**Problems:**
1. Answer these questions from the judgment:
(a) On what date were the respondent and applicant married?
(b) On what date did the respondent return to Canada?
(c) Which case does the court cite for the point that mistakes or errors in law are appealable?
2. In the entries, convert everything from the line containing "Click the red trash delete icon" down to the line containing "pos(163,495)" into a Markdown table with the columns Row and Line, leaving out blank lines.

**Article:**
★ ★ ★ ★ ★

ONTARIO SUPERIOR COURT OF JUSTICE
COURT FILE NO: FS-11-72545-00
DATE: 2013-12-06
BETWEEN:
Sanjeevan Satchidananthan
Applicant
Alawi Mohideen, for the Applicant
– and –
Kasturi Sivanesan
Respondent
Robert M. Micheli, for the Respondent
HEARD: June 14, 2013
REASONS FOR JUDGMENT
Barnes J.
INTRODUCTION
[1] The respondent seeks an order setting aside the order validating service of an application for divorce in a foreign jurisdiction and the order granting the applicant a divorce.
[2] Upon reading the affidavits filed and considering the submissions of counsel, this court concludes that the affidavit filed, in support of the motion to validate service, excluded information known to applicant, about the respondent’s whereabouts in Canada. This constituted material non-disclosure as contemplated by rule 25(19) of the Family Law Rules, O. Reg. 114/99.
[3] As a consequence, the order validating service is set aside. Therefore, the divorce order was obtained without proper notice to the respondent and as a result, that order is also set aside.
ISSUES
[4] The issues in this case:
(i) Does the court have jurisdiction to set aside the order validating service, dated January 23, 2013, and the final divorce order, dated April 10, 2013?
(ii) Where the Family Law Rules are silent, do the Rules of Civil Procedure make it mandatory to follow the Convention on the Service Abroad of Judicial and Extrajudicial Documents in Civil or Commercial Matters?
(iii) Should the order to validate service be set aside on the basis of any of the grounds set out in rule 25(19) of the Family Law Rules?
BACKGROUND FACTS
[5] The respondent and applicant were married in Mississauga, Ontario on May 24, 2009. The parties have been separated since November 1, 2010. On July 22, 2011, the applicant brought an application seeking divorce. The applicant did not seek any other corollary relief.
[6] The applicant’s previous counsel made several attempts to serve the respondent with the documents in Ontario. Attempts were made on October 4, 6 and 13, 2011, to serve the respondent at her place of residence. On October 21, 2011, a further attempt was made to serve the respondent at her place of employment. All these attempts were unsuccessful.
[7] On or about September 17, 2012, the respondent left Canada for the United Kingdom. On September 28, 2012, the applicant’s counsel sent a copy of the application for divorce to the law office of the respondent’s counsel.
[8] On October 1, 2012, the applicant’s counsel sent an application for divorce, by courier, to the home of the respondent’s parents in England. The respondent received this application for divorce in October 2012. The respondent failed to respond.
[9] The respondent returned to Canada on January 19, 2013. On January 23, 2013, the applicant obtained an order validating service on the respondent.
ANALYSIS
- Does the court have the jurisdiction to set aside the order validating service, dated January 23, 2013, and the final divorce order dated April 10, 2013?
[10] The respondent is challenging the divorce order on two grounds: first, that the order validating service was obtained on the basis of fraud; and second, that service could not be validated because it did not comply with the Convention on the Service Abroad of Judicial and Extrajudicial Documents in Civil or Commercial Matters.
[11] The divorce order of April 10, 2013, is a final order of this court. Rule 25(19) of the Family Law Rules permits this court to change an order that was obtained by fraud, contains a mistake or was made without notice, among other grounds. Absent a finding of fraud, mistake or the absence of notice, this court has no jurisdiction to set aside a final order of a fellow judge of this court. Arguments going to the correctness of a final order can only be made on appellate review. Mistakes or errors in law are appealable and are not subject to correction under rule 25(19): Gray v. Rizzi, 2011 ONCA 436.

★ ★ ★ ★ ★

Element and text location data
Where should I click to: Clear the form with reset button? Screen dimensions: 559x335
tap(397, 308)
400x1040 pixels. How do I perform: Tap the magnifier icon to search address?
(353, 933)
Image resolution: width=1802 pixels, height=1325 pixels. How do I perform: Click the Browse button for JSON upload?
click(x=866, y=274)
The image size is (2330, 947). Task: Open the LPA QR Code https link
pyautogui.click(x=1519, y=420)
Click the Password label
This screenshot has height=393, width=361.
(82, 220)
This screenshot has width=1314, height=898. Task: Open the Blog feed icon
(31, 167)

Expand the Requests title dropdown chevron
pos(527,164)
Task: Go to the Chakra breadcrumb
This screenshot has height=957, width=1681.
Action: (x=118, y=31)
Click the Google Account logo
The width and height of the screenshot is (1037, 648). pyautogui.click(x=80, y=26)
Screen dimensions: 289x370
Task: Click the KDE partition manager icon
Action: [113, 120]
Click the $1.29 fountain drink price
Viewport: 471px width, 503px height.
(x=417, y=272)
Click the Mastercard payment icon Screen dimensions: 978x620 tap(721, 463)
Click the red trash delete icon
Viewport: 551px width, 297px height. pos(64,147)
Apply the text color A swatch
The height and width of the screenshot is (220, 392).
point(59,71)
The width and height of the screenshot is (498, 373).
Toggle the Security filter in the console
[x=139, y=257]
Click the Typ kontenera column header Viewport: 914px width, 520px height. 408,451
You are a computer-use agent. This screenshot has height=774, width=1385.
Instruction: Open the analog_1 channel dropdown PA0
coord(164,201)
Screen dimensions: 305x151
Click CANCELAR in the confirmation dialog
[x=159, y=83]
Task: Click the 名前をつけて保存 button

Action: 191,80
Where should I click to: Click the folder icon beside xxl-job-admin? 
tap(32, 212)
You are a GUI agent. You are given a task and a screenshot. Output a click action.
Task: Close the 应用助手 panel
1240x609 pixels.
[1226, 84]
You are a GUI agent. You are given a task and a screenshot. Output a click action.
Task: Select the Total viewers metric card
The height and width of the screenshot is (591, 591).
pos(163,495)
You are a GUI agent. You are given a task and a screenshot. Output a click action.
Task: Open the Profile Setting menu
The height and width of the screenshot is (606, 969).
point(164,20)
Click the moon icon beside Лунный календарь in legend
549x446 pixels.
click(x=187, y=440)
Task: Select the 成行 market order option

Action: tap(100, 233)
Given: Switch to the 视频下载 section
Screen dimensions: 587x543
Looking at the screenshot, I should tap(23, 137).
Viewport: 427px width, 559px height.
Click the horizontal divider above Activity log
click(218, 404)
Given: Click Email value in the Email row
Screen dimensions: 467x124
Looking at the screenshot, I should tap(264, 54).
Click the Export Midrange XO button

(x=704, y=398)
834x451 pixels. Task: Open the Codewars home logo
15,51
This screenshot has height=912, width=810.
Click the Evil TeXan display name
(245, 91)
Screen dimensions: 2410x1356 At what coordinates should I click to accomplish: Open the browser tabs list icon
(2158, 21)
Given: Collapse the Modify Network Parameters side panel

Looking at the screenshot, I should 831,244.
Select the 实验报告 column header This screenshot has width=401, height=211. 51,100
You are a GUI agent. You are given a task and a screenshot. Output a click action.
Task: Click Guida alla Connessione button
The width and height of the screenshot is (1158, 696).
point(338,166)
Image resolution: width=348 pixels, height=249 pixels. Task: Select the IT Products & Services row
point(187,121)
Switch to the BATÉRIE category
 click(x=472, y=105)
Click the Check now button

★ ★ ★ ★ ★

**Results for each task:**
1.
(a) May 24, 2009
(b) January 19, 2013
(c) Gray v. Rizzi, 2011 ONCA 436

2.
| Row | Line |
|---|---|
| 1 | Click the red trash delete icon |
| 2 | Viewport: 551px width, 297px height. pos(64,147) |
| 3 | Apply the text color A swatch |
| 4 | The height and width of the screenshot is (220, 392). |
| 5 | point(59,71) |
| 6 | The width and height of the screenshot is (498, 373). |
| 7 | Toggle the Security filter in the console |
| 8 | [x=139, y=257] |
| 9 | Click the Typ kontenera column header Viewport: 914px width, 520px height. 408,451 |
| 10 | You are a computer-use agent. This screenshot has height=774, width=1385. |
| 11 | Instruction: Open the analog_1 channel dropdown PA0 |
| 12 | coord(164,201) |
| 13 | Screen dimensions: 305x151 |
| 14 | Click CANCELAR in the confirmation dialog |
| 15 | [x=159, y=83] |
| 16 | Task: Click the 名前をつけて保存 button |
| 17 | Action: 191,80 |
| 18 | Where should I click to: Click the folder icon beside xxl-job-admin?  |
| 19 | tap(32, 212) |
| 20 | You are a GUI agent. You are given a task and a screenshot. Output a click action. |
| 21 | Task: Close the 应用助手 panel |
| 22 | 1240x609 pixels. |
| 23 | [1226, 84] |
| 24 | You are a GUI agent. You are given a task and a screenshot. Output a click action. |
| 25 | Task: Select the Total viewers metric card |
| 26 | The height and width of the screenshot is (591, 591). |
| 27 | pos(163,495) |